二つ目が価格改定と顧客ターゲットの再考だ。原材料が高騰する中、以前の価格での提供は難しい。そこで、「古式かまぼこをどんなシーンで購入いただきたいかを考え抜き、贈答用にフォーカスすることにしました」と林田氏。
普段の食卓に並ぶ食品と贈答用では許容される価格帯が異なる。値上げの価値がある、価値に見合った価格にしてこそ製品の真価が伝わるという信念からの方針転換だった。

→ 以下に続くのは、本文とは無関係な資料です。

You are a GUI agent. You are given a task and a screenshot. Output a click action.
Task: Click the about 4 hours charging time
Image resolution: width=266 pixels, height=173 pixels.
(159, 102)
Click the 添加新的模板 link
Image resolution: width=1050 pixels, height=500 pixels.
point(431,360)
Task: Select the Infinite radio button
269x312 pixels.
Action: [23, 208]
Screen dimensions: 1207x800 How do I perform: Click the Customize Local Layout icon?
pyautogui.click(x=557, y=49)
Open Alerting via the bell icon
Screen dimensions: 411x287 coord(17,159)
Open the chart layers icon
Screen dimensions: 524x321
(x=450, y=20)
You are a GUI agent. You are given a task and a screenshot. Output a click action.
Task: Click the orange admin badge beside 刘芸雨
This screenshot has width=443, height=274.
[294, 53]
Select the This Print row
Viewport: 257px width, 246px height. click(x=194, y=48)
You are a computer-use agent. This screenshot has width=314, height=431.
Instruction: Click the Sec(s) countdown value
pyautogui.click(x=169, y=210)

それに関連し、三つ目に会社のロゴマークやホームページ、商品パッケージなども高級路線に刷新していく。
四つ目がメディアへの積極的な露出だ。
社長就任後、林田氏にはテレビやWeb、さらに事業承継や起業に関する講演への出演依頼も多く舞い込む。「オリジナリティーのある製品だからこそ、背景にあるストーリーや思いを丁寧に伝えることに注力しています」と林田氏。トップ自ら広告塔として奔走する効果もあり、売り上げの7割は自社サイトからだという。
その他、イベントの記念品用などに、かまぼこ板に名前やロゴをレーザー加工する「名入れかまぼこ」など、斬新な戦略を次々と展開。「手軽にワンハンドで食べられるかまぼこなども手がけたいですね」(林田氏)と新たな展望も描く。
コアとなる理念は大事にし、時代に合わせて何をアップデートしていくか。事業承継の在り方だけでなく、新商品・事業を模索していく上でも参考にしたい。